One of the qualities of my Ph.D. advisor that I admire the most is his dedication to sharing pretty much everything that he does, even if it isn’t complete. Anytime there is a new medium for writing and sharing technical content, he adopts it for this work. Through him, I learned about GitBooks and RPubs. There is also GitHub Pages, ways to share Jupyter Notebooks, R Notebooks, etc. It is hard to keep up with all these new ways of sharing work, but the takeaway is that I need to get better at it.

When I am asked, I typically recommend that people only post on their GitHub completed projects that they are proud of. I am thinking of using a secondary GitHub account for exploration. There are often times I start a project, get distracted and never complete it. But, many times I learn some interesting techniques or hacks that somebody else could use and do not have time to blog about it. Right now, all of that knowledge goes to waste. By sharing this work somebody else can find these gems, even if the project itself is not complete(d). In academia there is the mantra publish or perish. While my academic pursuits will end at a Ph.D., some teaching and maybe a conference talk or two, I want to start taking this to heart in the technical world — give talks, contribute to meetups, blog more, participate on StackOverflow, Quora, Gitter, IRC… and maybe Slack…

One other aspect of sharing work I have done is that it encourages accountability. If I post unfinished work, I may be more likely to finish it, and if there is enough content to remind me of what I did and why I was doing it, that would encourage even more success.

This concept of sharing also applies to my persona at-home habit of writing one-off scripts. In software engineering we focus on reusable code. I want to start taking these one-off scripts and turning them into scripts with at least a command-line interface. This of course assumes that the script has some use to someone other than myself. It is my job to try to make it so, all in the name of sharing and contributing. It is not always about the goal. While some of my advisor’s shared manuscripts and code snippets are not useful to me in what they do, I have learned a lot about coding techniques and new algorithms and that makes sharing content worth it.

3. Create a Usable Web Service, Running on a Real Server (not localhost)

People say that communication is a big part of being a Data Scientist. I believe this depends on the type of Data Scientist role. A Data Science Engineer focuses more of his/her time on accessibility… developing data products or tools that allow people (or machines) to make decisions or present data in a way that a human can easily understand with interactive graphics and other forms of user interaction. Of course this is a special form of communication.
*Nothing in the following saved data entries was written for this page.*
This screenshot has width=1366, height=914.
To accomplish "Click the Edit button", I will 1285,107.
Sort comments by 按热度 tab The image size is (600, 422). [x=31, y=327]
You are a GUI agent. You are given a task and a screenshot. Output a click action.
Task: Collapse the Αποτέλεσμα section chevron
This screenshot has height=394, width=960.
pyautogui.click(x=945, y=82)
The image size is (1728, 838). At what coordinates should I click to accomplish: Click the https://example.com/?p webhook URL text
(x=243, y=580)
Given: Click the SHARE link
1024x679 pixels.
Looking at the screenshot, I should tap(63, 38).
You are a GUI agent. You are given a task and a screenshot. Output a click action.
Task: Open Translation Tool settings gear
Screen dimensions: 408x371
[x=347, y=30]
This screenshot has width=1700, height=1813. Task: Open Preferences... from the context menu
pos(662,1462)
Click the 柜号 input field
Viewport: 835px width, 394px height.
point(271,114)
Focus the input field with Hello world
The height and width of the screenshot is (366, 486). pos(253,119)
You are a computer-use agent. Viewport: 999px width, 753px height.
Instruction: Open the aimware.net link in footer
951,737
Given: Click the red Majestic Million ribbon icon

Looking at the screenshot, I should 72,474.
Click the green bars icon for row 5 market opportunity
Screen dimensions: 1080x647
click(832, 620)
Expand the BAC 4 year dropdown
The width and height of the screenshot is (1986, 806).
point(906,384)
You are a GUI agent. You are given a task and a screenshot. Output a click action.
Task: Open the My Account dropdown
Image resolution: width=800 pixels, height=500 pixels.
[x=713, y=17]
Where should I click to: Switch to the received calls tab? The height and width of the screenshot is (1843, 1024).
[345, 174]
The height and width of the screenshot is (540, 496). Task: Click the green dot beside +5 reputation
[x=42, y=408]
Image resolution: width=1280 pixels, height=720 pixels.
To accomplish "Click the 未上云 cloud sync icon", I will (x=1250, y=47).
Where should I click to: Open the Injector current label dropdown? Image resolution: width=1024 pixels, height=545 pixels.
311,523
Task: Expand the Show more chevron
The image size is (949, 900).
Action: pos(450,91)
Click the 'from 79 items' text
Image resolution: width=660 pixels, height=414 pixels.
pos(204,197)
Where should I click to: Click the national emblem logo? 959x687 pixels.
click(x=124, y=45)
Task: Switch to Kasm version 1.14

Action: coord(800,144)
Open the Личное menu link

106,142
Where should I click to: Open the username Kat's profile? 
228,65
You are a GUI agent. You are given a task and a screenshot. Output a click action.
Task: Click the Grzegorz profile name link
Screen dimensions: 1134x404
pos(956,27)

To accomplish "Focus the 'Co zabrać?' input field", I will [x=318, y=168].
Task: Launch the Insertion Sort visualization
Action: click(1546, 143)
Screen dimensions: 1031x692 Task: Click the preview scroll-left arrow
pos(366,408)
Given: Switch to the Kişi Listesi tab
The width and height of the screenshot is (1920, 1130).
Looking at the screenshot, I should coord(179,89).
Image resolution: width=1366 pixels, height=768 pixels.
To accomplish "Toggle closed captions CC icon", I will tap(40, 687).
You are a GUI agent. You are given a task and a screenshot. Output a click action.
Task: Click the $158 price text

I’ve built machine learning systems, but at the time I did not appreciate the full lifecycle of the system. The system needs to sell itself. Not only should it implement a model in a scalable way, it also needs to adapt to new data (online learning and tuning) and also . At the time, I thought this was a pain, but I now realize that this is what makes a system speak to the user: a full feedback loop.

Going with that theme, web apps, web services, whatever, is a very useful way of sharing insights and presenting data to the client. I’ve worked almost entirely backend, and thus I would like to spend time turning some of my projects into front end web apps using JavaScript (D3, Leaflet, React) and perhaps some of the new features of Python 3 such as ayncio. Most of my experimentation has been on localhost. I want to create a real app on Amazon EC2 or running on this host… just somewhere other than

4. Open My Mind (More) to Neural Networks and Deep Learning

Naturally, I do a lot of machine learning. Over the past 2 to 3 years, Deep Learning has been named the solution to every problem under the sun and I am sure it can be used to find that missing sock. I knew about neural networks but it wasn’t the branch of machine learning I focused much on, so I put the whole deep learning thing on the “not right now” list. During 2016, the field went from just a bunch of headlines by well-known practitioners, but I also saw what people I respected thought on the matter as well as academia.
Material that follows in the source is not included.